Выбрать главу

В тяжелые минуты жизненных разочарований, без определенных надежд на осуществление своих планов, в вечных тисках нужды, Вагнер кончает свой «Счастливый вечер» возгласом: «Да здравствует счастье, да здравствует радость! Да здравствует смелость, одушевляющая нас на борьбу с нашей судьбою!»

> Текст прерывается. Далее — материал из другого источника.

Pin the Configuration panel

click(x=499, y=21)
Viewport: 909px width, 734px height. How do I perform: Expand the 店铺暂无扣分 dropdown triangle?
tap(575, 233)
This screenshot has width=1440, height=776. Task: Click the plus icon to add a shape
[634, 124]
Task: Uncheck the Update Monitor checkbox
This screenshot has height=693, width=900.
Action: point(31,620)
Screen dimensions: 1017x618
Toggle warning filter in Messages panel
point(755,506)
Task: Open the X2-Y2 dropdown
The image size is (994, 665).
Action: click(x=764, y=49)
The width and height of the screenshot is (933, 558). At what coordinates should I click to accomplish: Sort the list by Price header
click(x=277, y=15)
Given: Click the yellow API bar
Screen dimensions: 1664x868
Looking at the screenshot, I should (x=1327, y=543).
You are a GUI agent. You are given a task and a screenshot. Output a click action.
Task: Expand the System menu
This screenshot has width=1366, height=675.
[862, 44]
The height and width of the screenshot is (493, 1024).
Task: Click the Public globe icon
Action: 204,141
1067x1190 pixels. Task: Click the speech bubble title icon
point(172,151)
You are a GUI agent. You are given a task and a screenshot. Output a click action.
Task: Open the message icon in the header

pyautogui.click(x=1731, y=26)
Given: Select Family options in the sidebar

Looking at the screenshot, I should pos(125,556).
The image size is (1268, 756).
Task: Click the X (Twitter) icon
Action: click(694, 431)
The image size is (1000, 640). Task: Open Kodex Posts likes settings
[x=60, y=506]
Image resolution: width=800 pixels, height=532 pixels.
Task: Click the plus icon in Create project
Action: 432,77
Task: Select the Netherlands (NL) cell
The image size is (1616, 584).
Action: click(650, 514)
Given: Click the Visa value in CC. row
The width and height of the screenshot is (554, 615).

Эта борьба велась без ослабления. В декабре 1640 г. Вагнер посылает в Дрезден готового «Риенци» вместе с письмами на имя генерал-директора Люттихау и самого короля саксонского Фридриха-Августа II. Секретарь Дрезденского оперного театра, Винклер, был редактором-издателем сравнительно малораспространенной «Дрезденской вечерней газеты»; и в обмен на хлопоты в пользу «Риенци» Вагнер обязался посылать ему корреспонденции о парижской музыкальной жизни. В течение 1841 г. их появилось всего одиннадцать (от февраля по октябрь). «Музыка — единственное, что делает для немца сносным Париж» пишет Вагнер в первом же своем письме в «Вечернюю газету». Он никоим образом не склонен пропагандировать Францию. Острые сатирические ноты вплетаются в его информации. Письмо от 6 апреля 1841 г. содержит злобный выпад против господствующей системы протекционизма, против виртуозничества. В качестве особенно неприемлемой фигуры «виртуоза-банкира» Вагнеру был неприятен Лист — знаменитейший пианист Европы, в будущем его друг, много для него сделавший… Зато Гектора Берлиоза Вагнер не мог не оценить. Его «фантастическая смелость и необыкновенная ясность самых рискованных комбинаций» ошеломила Вагнера. «Фантастическая симфония» и «Гаральд» Берлиоза вызывают в Вагнере изумление и восхищение. Его «Похоронная симфония» в память героев июльской революции заставила Вагнера почувствовать себя «школьником перед Берлиозом». — Ему посвящает Вагнер особую корреспонденцию 5 мая 1841 г. О «Фрейшютце» в парижской интерпретации идет речь в двух статьях. Острие сатиры особо на правлено против либреттистов, Скриба — который ничем не захотел помочь Вагнеру, — против знаменитых виртуозов пения, вроде Рубини. Положительный отзыв дан о новой опере Галеви «Королева Кипра». В отчете от 1 декабря 1841 г. мы находим единственный в статьях Вагнера пример проявленного им интереса к изобразительному искусству: он пишет о Делароне и о фресках в Академии художеств.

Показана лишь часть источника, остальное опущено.